Interventionism, in international politics, is the interference of a state or group of states into the domestic affairs of another state for the purposes of coercing that state to do something or refrain from doing something. The intervention can be conducted through military force or economic coercion. A different term, economic interventionism, refers to government interventions into markets at home.

Military intervention, which is a common element of interventionism, has been defined by Martha Finnemore in the context of international relations as "the deployment of military personnel across recognized boundaries for the purpose of determining the political authority structure in the target state". Interventions may be solely focused on altering political authority structures, or may be conducted for humanitarian purposes, or for debt collection.

Interventionism has played a major role in the foreign policies of Western powers, particularly during and after the Victorian era. The New Imperialism era saw numerous interventions by Western nations in the Global South, including the Banana Wars. Modern interventionism grew out of Cold War policies, where the United States and the Soviet Union intervened in nations around the world to counter any influence held there by the other nation. Historians have noted that interventionism has always been a contentious political issue in the public opinion of countries which engaged in interventions.

According to a dataset by Alexander Downes, 120 leaders were removed through foreign-imposed regime change between 1816 and 2011. A 2016 study by Carnegie Mellon University political scientist Dov Haim Levin (who now teaches at the University of Hong Kong) found that the United States intervened in 81 foreign elections between 1946 and 2000, with the majority of those being through covert, rather than overt, actions. Multilateral interventions that include territorial governance by foreign institutions also include cases like East Timor and Kosovo, and have been proposed (but were rejected) for the Palestinian territories. A 2021 review of the existing literature found that foreign interventions since World War II tend to overwhelmingly fail in achieving their purported objectives.

== History ==
Interventionism has played a major role in the foreign policies of Western powers, particularly during and after the Victorian era. The New Imperialism era saw numerous interventions by Western nations in the Global South, including the Banana Wars.

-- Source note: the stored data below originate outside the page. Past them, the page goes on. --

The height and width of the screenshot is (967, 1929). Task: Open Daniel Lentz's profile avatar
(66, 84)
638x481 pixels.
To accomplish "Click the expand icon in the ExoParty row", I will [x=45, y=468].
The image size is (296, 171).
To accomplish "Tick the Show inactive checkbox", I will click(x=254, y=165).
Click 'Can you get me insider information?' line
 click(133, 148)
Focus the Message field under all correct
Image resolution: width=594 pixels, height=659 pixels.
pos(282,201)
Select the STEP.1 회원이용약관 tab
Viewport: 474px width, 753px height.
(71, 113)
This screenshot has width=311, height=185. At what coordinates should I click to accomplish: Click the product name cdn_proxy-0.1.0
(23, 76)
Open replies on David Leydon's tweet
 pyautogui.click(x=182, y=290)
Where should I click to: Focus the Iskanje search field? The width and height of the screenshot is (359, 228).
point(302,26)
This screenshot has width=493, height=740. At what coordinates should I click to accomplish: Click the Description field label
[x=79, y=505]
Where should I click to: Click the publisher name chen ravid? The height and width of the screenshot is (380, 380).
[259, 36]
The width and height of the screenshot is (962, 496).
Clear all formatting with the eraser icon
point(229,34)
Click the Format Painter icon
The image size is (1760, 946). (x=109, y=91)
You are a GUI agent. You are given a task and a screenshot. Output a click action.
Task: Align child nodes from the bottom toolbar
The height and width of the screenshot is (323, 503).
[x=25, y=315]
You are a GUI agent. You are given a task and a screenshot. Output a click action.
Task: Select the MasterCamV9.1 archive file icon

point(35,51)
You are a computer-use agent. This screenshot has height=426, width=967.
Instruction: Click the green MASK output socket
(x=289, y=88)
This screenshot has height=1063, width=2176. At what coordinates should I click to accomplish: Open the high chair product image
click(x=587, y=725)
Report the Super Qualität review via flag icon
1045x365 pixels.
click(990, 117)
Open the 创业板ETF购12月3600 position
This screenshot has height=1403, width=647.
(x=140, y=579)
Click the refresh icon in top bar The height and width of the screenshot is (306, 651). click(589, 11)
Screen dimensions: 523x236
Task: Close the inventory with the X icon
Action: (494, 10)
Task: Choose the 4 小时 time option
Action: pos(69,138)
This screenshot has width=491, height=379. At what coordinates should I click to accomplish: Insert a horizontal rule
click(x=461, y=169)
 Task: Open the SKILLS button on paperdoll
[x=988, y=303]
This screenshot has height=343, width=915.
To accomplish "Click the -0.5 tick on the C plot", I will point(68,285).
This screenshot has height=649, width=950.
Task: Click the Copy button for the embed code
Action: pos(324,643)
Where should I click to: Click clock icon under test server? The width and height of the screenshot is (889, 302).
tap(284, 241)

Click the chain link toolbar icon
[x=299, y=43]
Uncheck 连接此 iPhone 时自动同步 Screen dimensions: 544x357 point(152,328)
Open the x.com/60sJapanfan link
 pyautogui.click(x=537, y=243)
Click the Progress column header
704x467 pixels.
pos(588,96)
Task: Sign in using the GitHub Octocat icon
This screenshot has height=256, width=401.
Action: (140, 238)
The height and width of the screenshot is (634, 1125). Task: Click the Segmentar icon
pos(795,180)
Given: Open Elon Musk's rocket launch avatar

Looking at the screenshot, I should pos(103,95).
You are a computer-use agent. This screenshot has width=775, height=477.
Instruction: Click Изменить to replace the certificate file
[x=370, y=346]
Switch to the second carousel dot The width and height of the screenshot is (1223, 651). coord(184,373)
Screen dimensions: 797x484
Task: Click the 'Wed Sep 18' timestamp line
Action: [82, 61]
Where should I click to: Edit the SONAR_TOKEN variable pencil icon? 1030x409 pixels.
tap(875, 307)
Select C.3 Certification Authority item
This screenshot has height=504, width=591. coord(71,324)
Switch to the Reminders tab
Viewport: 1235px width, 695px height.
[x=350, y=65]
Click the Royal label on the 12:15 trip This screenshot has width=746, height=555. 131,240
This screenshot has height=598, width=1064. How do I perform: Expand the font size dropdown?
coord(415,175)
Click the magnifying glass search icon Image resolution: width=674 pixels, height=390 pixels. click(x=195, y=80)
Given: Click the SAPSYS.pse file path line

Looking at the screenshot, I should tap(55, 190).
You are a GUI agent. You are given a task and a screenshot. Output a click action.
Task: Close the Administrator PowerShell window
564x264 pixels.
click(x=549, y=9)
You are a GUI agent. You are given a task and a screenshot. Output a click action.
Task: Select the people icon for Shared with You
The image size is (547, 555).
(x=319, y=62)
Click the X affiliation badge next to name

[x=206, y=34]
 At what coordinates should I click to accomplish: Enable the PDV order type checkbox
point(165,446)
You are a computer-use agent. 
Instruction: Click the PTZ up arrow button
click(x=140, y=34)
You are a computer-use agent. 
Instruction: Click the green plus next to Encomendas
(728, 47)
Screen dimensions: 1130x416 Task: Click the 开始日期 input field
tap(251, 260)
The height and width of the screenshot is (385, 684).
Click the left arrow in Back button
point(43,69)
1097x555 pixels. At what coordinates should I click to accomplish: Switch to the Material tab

According to Hans J. Morgenthau, prohibitions on interventionism in the 19th century were intended to protect new nation-states from interference by long-standing, powerful monarchies.
Modern interventionism grew out of Cold War policies, where the United States and the Soviet Union intervened in nations around the world to counter any influence held there by the other nation. Historians have noted that interventionism has always been a contentious political issue in the public opinion of countries which engaged in interventions.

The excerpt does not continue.